[Start PAGE]
# ??AR15, Twist rate, bullet weight, for deer??



## HTC (Oct 6, 2005)

I second the Barnes TSX recommendation.....great bullet.

Below is my daughter's first buck in Texas, she was 8 at the time.

Results of a .223 with a 1/7 twist pushing a 68 grain soft point, (I forget the brand of bullet). She cut the heart right in half of this little South Texas spike. Granted the deer was 80 lbs and not nearly as big as its' Michigan cousins but judging from the damage I don't think it would have mattered.

This was my friend's target rifle...the gun was filled with lead and weighed 23 lbs. When shot the gun would barely move. The forearm was resting on the blind window and I was holding the butt. She was sitting on my lap holding the grip looking through the scope...it was a pretty neat hunt. She graduates in a few days.


----------



## GVDocHoliday (Sep 5, 2003)

What weight of Barnes TSX? I can find the TSX in 45grain and the TSX BT in 70grain and that's it. 

Would 45grains be enough? 

I'm going to use my brothers SW MP15 to see how I like it this year. I believe that firearm is more suited to 556 but my brother says he's posting 1-1.5" groups at 100 with whatever cheap 223 he can find at dunhams on when it's sale.


----------



## limige (Sep 2, 2005)

From cabelas


----------



## HTC (Oct 6, 2005)
[End PAGE]
[Start GIVEN MATERIAL]
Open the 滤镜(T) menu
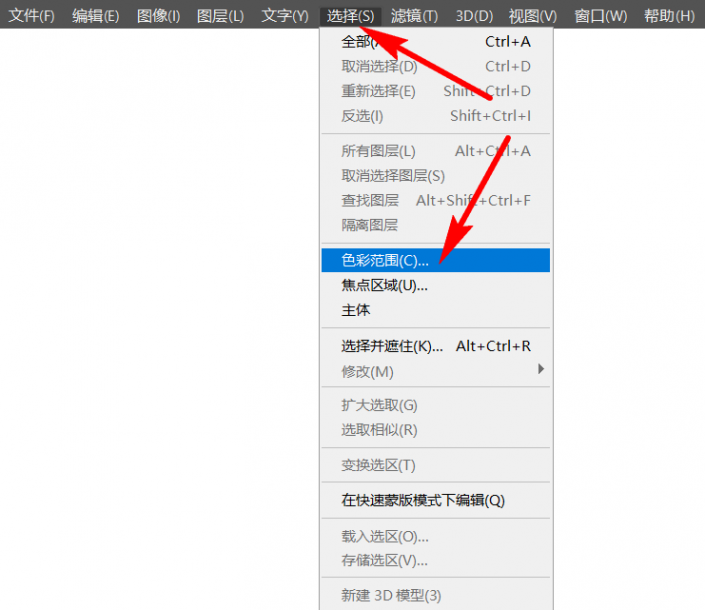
[End GIVEN MATERIAL]
[TO DO]
• A. Translate into French this sentence from the deer hunting thread: "When shot the gun would barely move."
• B. In the deer hunting thread, how much did the friend's target rifle weigh?
• C. Carry on the thread about AR-15 twist rates and bullet weights for deer from the point where it stops.

[RESPONSES]
• A. Au moment du tir, l'arme bougeait à peine.

• B. It weighed 23 lbs.

• C.
http://www.barnesbullets.com/products/rifle/tsx-bullet/

Personally I would be comfortable with 53 grains and up depending on what your rifle likes. Those bullets are going to expand but not come apart like a varmint round. You will have an exit hole. Obviously only nice standing broadside shots would be key.


----------



## posigian (Oct 31, 2000)

Look at the 300 Whisper! Awesome caliber for both personal defense and its good for deer. Its now available in an AR platform but the Michigan Hunting guide states you can not hunt with a weapon whose max load capacity is no more than 6 (1 in the chamber 5 in the magazine) except for 22cal. 

So can you even use an AR rifle for hunting in Michigan?


----------



## GuppyII (Sep 14, 2008)

posigian said:


> Look at the 300 Whisper! Awesome caliber for both personal defense and its good for deer. Its now available in an AR platform but the Michigan Hunting guide states you can not hunt with a weapon whose max load capacity is no more than 6 (1 in the chamber 5 in the magazine) except for 22cal.
> 
> So can you even use an AR rifle for hunting in Michigan?


Yes... they make five round clips for them just for hunting.


----------



## hunthard44 (Feb 8, 2011)

You cant use a 223 for deer


----------



## hunthard44 (Feb 8, 2011)

Guess I should have look into this before I opened my trap. I guess it is legal


----------



## RyanV (Oct 7, 2009)

A 1/9 twist will stabilize anything up to a 69. A 1/8 up to an 82. A 1/7 will likely stabilize a 90, a 6.5 will stabilize a 90. All of the above will also shoot incredibly well with any bullet down to (and below) a 52 grain. My favorite is a Krieger 1-7.7 twist, i shoot 52s - 82s through it. 

Ryan (won the 2012 Michigan Service Rifle Championship Match) V.


----------



## cedarlkDJ (Sep 2, 2002)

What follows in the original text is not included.